Mycobacterium tuberculosis, the causative agent of human tuberculosis, is a successful pathogen than can persist in an individual host for decades in an asymptomatic state. Despite the fact that adaptive responses of M. tuberculosis have been extensively studied at the transcriptional level, the mechanisms underlying this persistence in the host are still poorly understood. Furthermore, the emergence of drug resistant tuberculosis makes the development of effective new treatments an urgent challenge. Understanding the ability of M. tuberculosis to switch between replicating and non-replicating states during infection and disease is central to this search for improved treatments.

The number of copies of a protein produced by a cell is generally viewed as being determined by the number of mRNA transcripts, but recent findings suggest that ‘specialised ribosomes’ can modify proteome profiles by preferential translation of particular mRNA subsets, particularly in response to stress.
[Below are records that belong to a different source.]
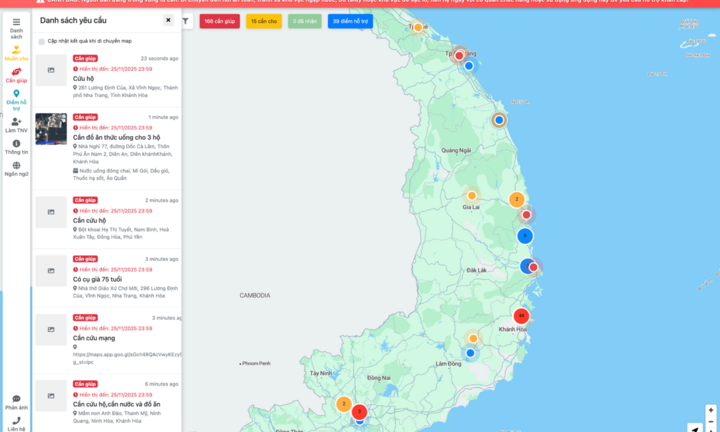Open the Danh sách hamburger menu
Image resolution: width=720 pixels, height=432 pixels.
pyautogui.click(x=16, y=22)
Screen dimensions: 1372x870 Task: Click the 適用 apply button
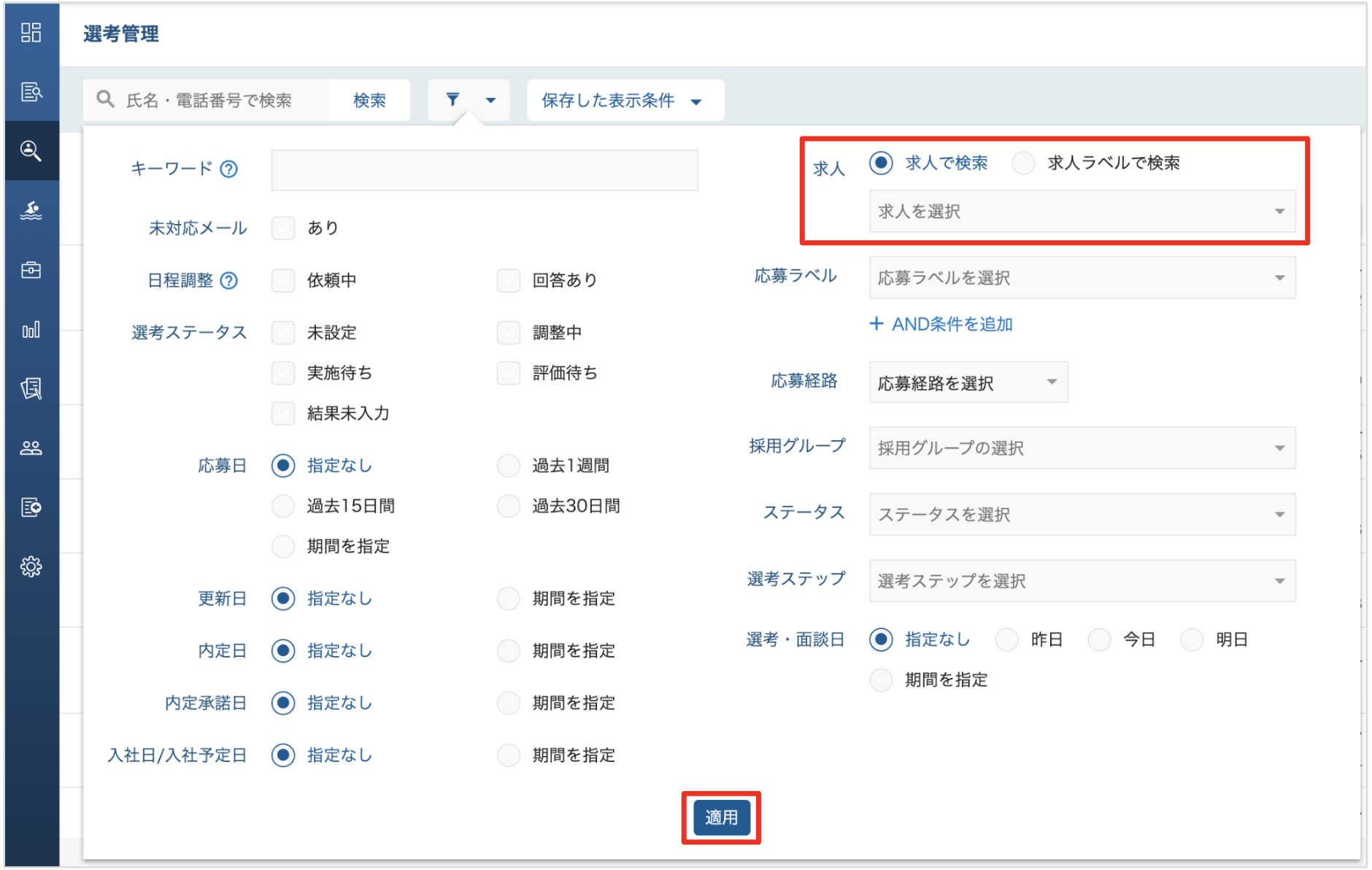pyautogui.click(x=721, y=817)
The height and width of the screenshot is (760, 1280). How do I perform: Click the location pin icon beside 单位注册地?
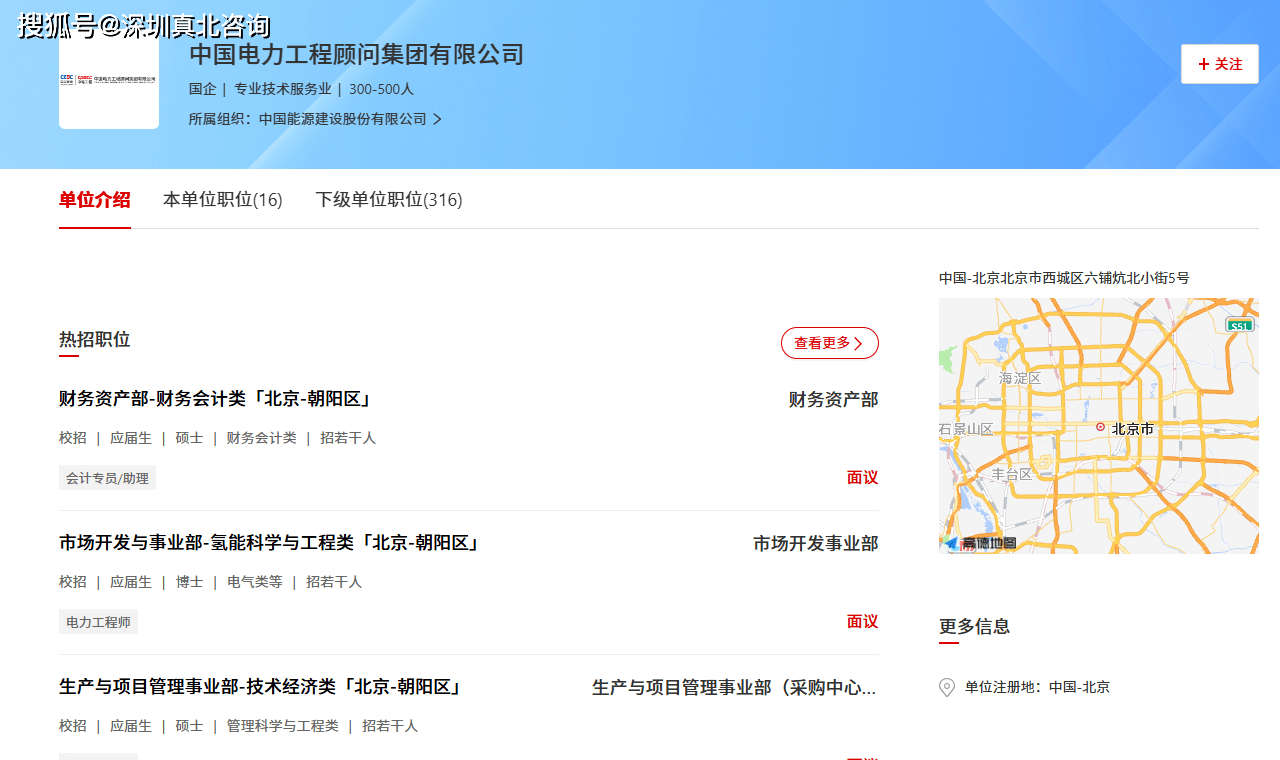pos(947,687)
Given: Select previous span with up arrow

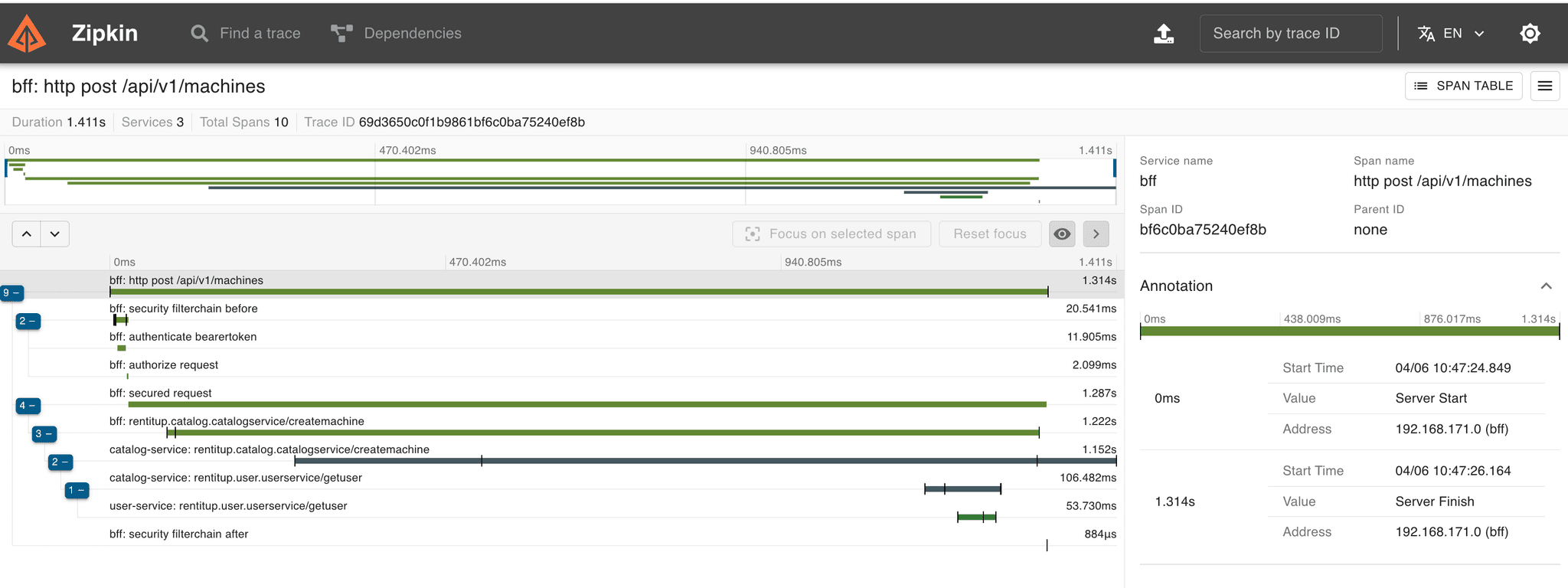Looking at the screenshot, I should [x=27, y=234].
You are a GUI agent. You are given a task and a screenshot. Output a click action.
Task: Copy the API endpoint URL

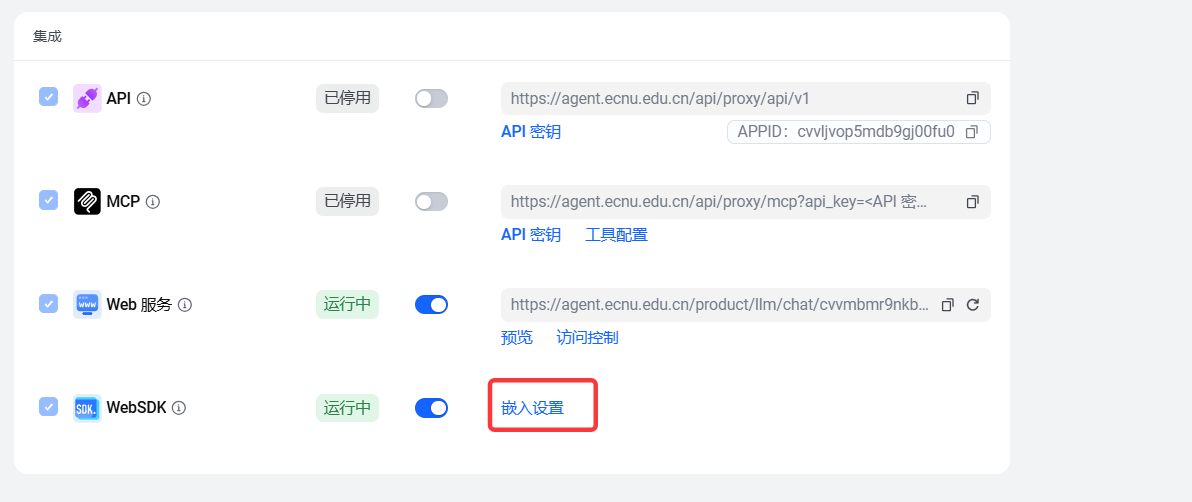(x=972, y=98)
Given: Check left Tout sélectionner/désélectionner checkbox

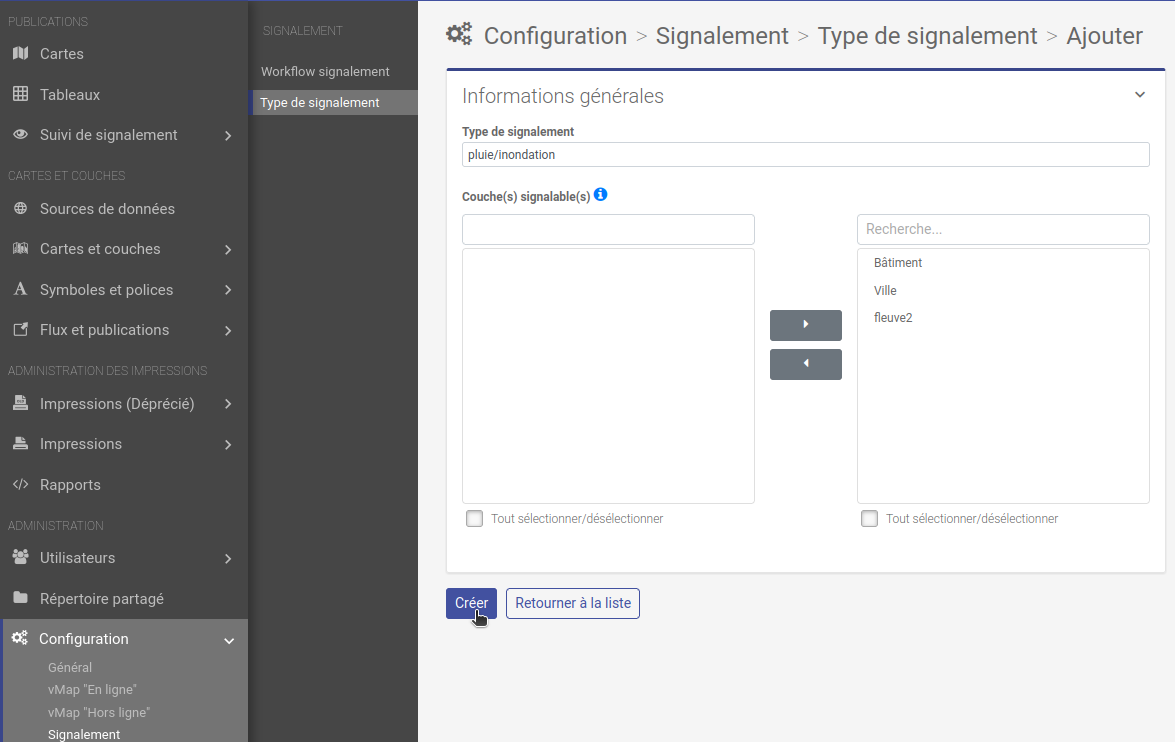Looking at the screenshot, I should [x=474, y=518].
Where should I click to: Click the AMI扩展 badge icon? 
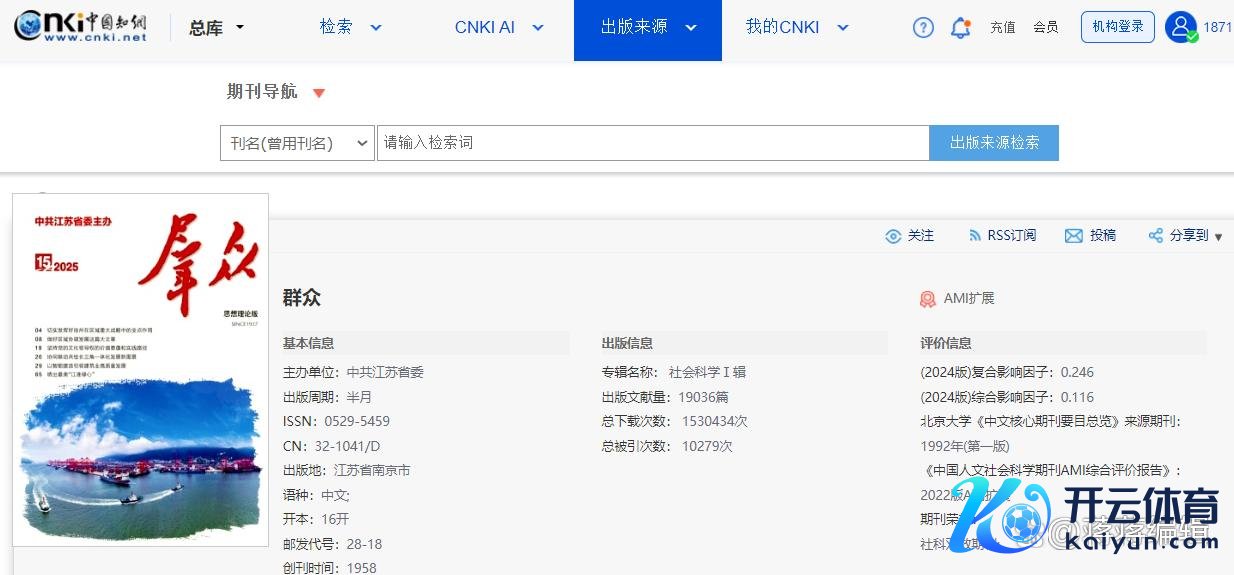(x=928, y=299)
I recently demonstrated that M. tuberculosis differs from other bacterial pathogens in expressing a greater number of transcripts that lack a sequence for ribosomal recognition. In Escherichia coli, only a few of these transcripts have been described and they are selectively translated by specialised ribosomes.

My main research interest is to investigate the role of translation regulation in the adaptive response of M. tuberculosis and its contribution to differential susceptibility to drugs that target ribosomal activities. We are investigating the importance of selective translation of particular mRNAs subsets using cutting-edge experimental techniques combined with bioinformatics analyses.